◆ Your task
Your answer should be the exact lines of the data below from the one containing "You are a computer-use" through the one containing "Instruction: Tap the"; please include nothing else.

◆ The input
____________
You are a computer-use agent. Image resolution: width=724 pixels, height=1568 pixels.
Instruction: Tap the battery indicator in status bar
____________
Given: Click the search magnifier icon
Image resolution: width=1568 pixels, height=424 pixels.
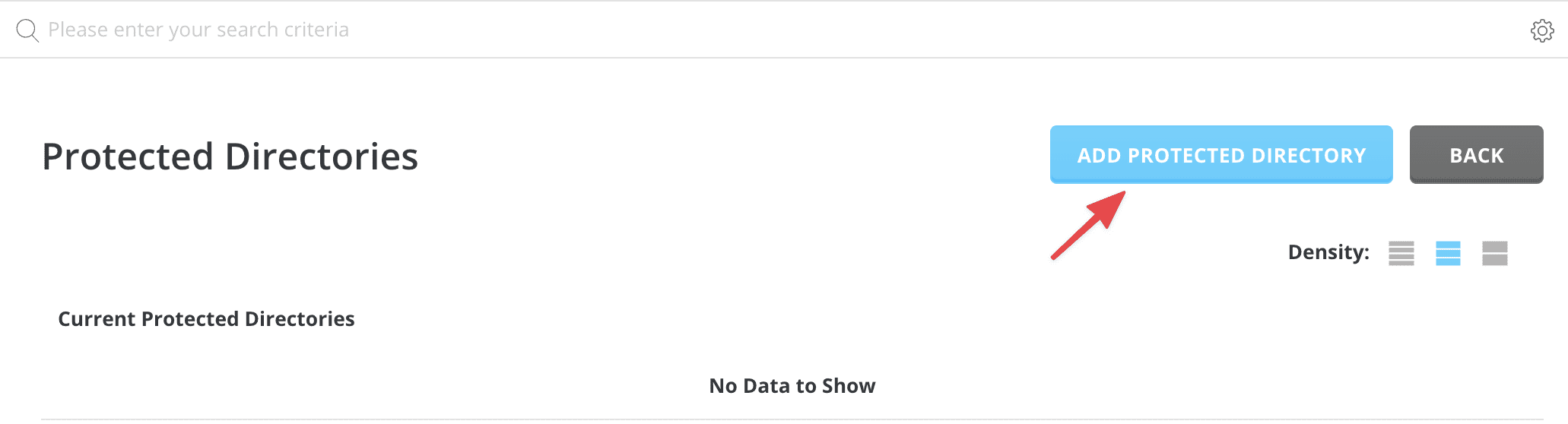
____________
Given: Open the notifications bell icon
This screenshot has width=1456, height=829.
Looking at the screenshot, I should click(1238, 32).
____________
◆ Reply to the task
You are a computer-use agent. Image resolution: width=724 pixels, height=1568 pixels.
Instruction: Tap the battery indicator in status bar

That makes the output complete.